Formalise framework agreements regarding development projects that affect the city and the port

In cases where the city and port have adopted projects that are likely to come into conflict, but where local realities mean that current plans are already set in motion, consultation bodies and forums are necessary but not in themselves sufficient. The creation of a joint structure, formally laying the foundations for harmonious and sustainable development, can provide guarantees and ensure success for the territory.

Good practice

The need for a common approach to planning was formally recognised in 2003 with the signing of a Memorandum Of Understanding between the City and the Port, leading to the joint « Transnet eThekwini Municipality Planning Initiative » (TEMPI) in 2006. This initiative aims to combine the objectives of the Master Plan for the port of Durban developed by Transnet, the state body responsible for South Africa’s ports, and the Durban municipality’s development plans. The ultimate aim of the TEMPI programme is to create a decision-making framework based on a shared vision and mutual understanding of future development needs for the port and the city. After decades marked more by conflict that cooperation, the TEMPI programme has helped to foster stronger relations. While there are still areas of disagreement, the parties nonetheless have a better understanding of the overall context, enabling them to work towards a mutually acceptable settlement. The programme has matured with time and, eight years after its inception, it was recognised as one of the Strategic Investment Projects (SIPs) that form part of the South African government’s national infrastructure plan.
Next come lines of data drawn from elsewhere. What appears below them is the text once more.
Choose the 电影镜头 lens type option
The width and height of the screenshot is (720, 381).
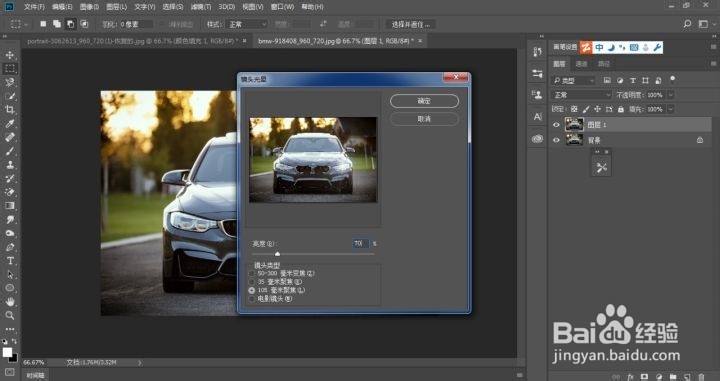pyautogui.click(x=252, y=299)
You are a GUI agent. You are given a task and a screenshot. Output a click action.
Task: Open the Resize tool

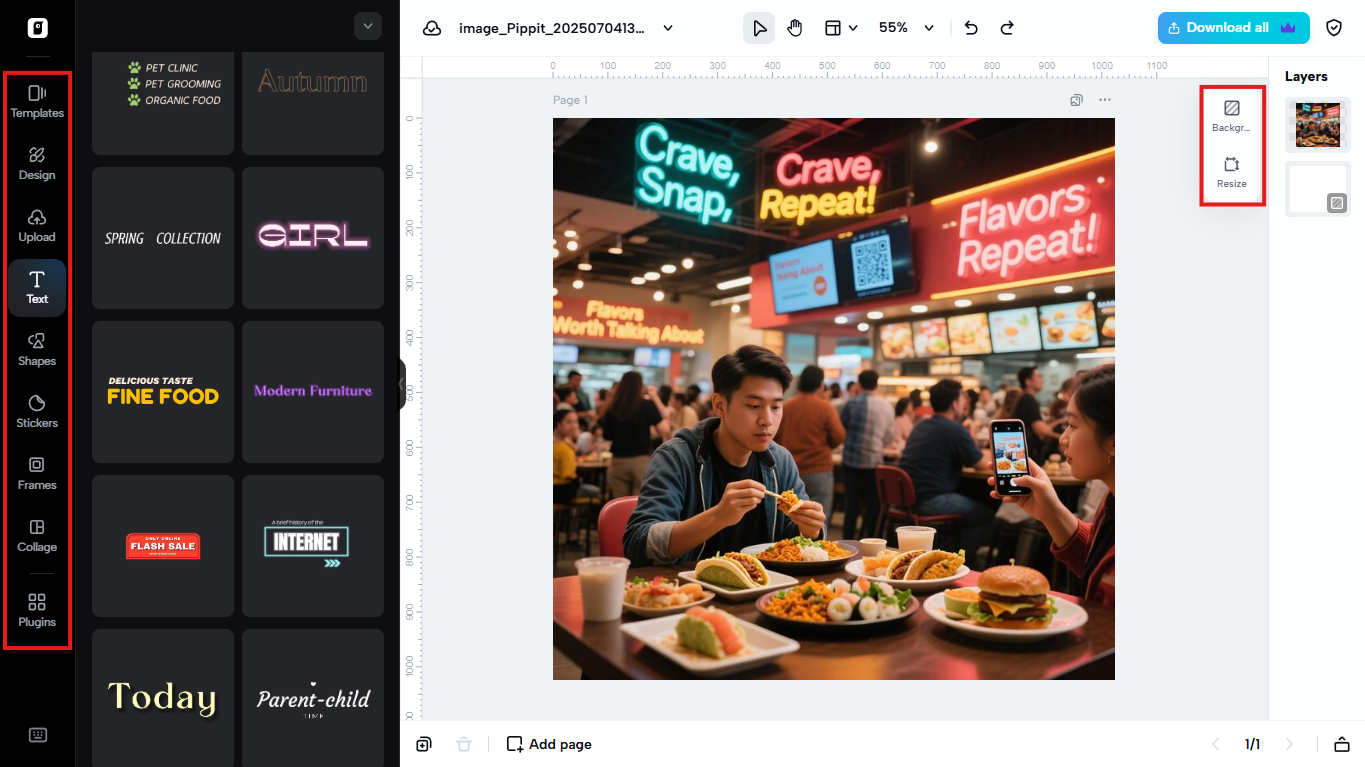point(1231,171)
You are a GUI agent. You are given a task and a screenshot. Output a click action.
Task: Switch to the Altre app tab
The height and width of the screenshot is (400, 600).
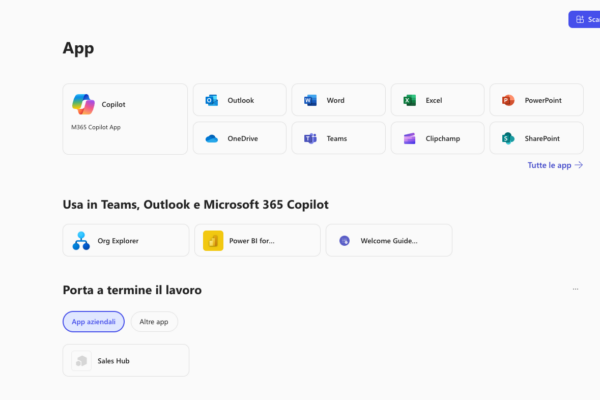click(154, 322)
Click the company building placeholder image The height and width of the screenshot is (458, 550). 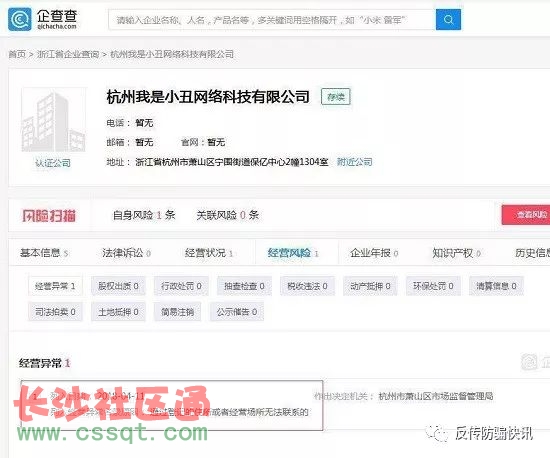tap(53, 120)
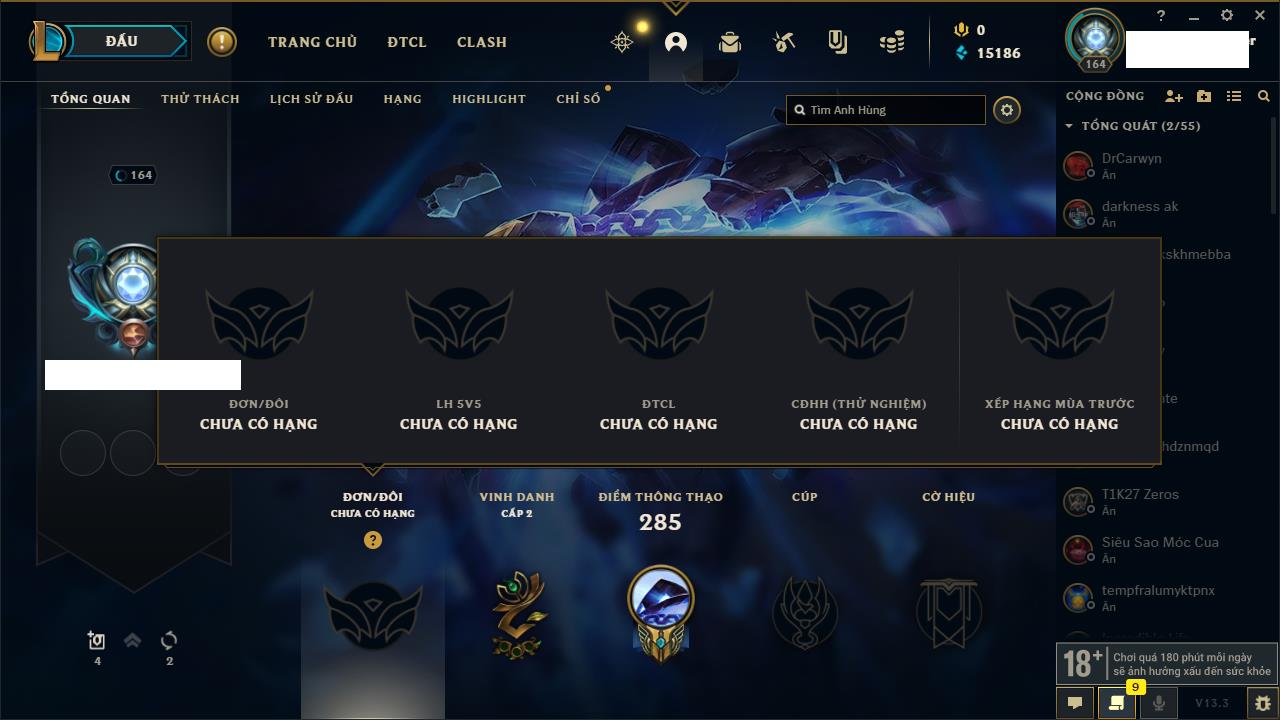Select friend Siêu Sao Móc Cua
The width and height of the screenshot is (1280, 720).
tap(1158, 550)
The 2050 Vision for the Durban-Gauteng Freight Corridor, published by Transnet and the eThekwini Municipality in September 2010, is part of this approach. The « Back of Port Local Area Plan » drawn up for the City by Graham Muller Associates in May 2012, and its proposals for rationalising the use of urban spaces located immediately adjacent to the port, similarly reflect a commitment to ensuring that the city and port use the available land in as harmonious a way as possible.